重回帰分析で標準化回帰係数βを出力するR関数 が紹介されている
ちょっと,見にくいところと余分なことがあるので,修正してみた(代入記号に = を使うのは,不本意だが,許して欲しい)
lm.Beta2 = function(res) {
ysd = sd(res$model[, 1]) # 結果変数のSD
idv = res$model[, -1, drop = FALSE]
N = ncol(idv)
res.beta = sd = res$coefficients[-1]
for (j in 1:N) {
xxx = idv[, j]
if (class(xxx) == "factor") {
for (i in 2:nlevels(xxx)) {
lab = paste(colnames(idv)[j], levels(xxx)[i], sep = "") # 対象の変数
dummy = as.integer(xxx) == i # 1/0 の変数化
sd[lab] = sd(dummy)
}
} else { # 数値だったら簡単にβを計算できる
lab = colnames(idv)[j] # 対象の変数
sd[lab] = sd(xxx)
}
}
res.beta * sd / ysd
}
R の他の関数のように,下請けの関数を組み合わせて目的を達成するという方針でやるならば,以下のように簡単に書くことができる(1行にすることもできるが,そこまでは...)
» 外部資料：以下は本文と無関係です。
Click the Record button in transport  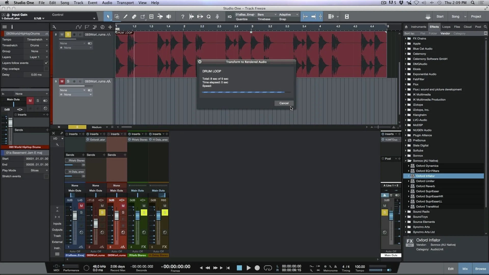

lm 関数が返すオブジェクト object に対して,
lm.Beta3 = function(object) {
d = model.matrix(object$terms, eval(object$model, parent.frame()))
object$coefficients[-1] * apply(d[, -1, drop=FALSE], 2, sd) / sd(object$model[,1])
}
> lm.Beta3(res)
x zB zC
0.5238095 0.2436580 0.5685352
楽しい,ハッキングだった(^_^)
ありがとうございました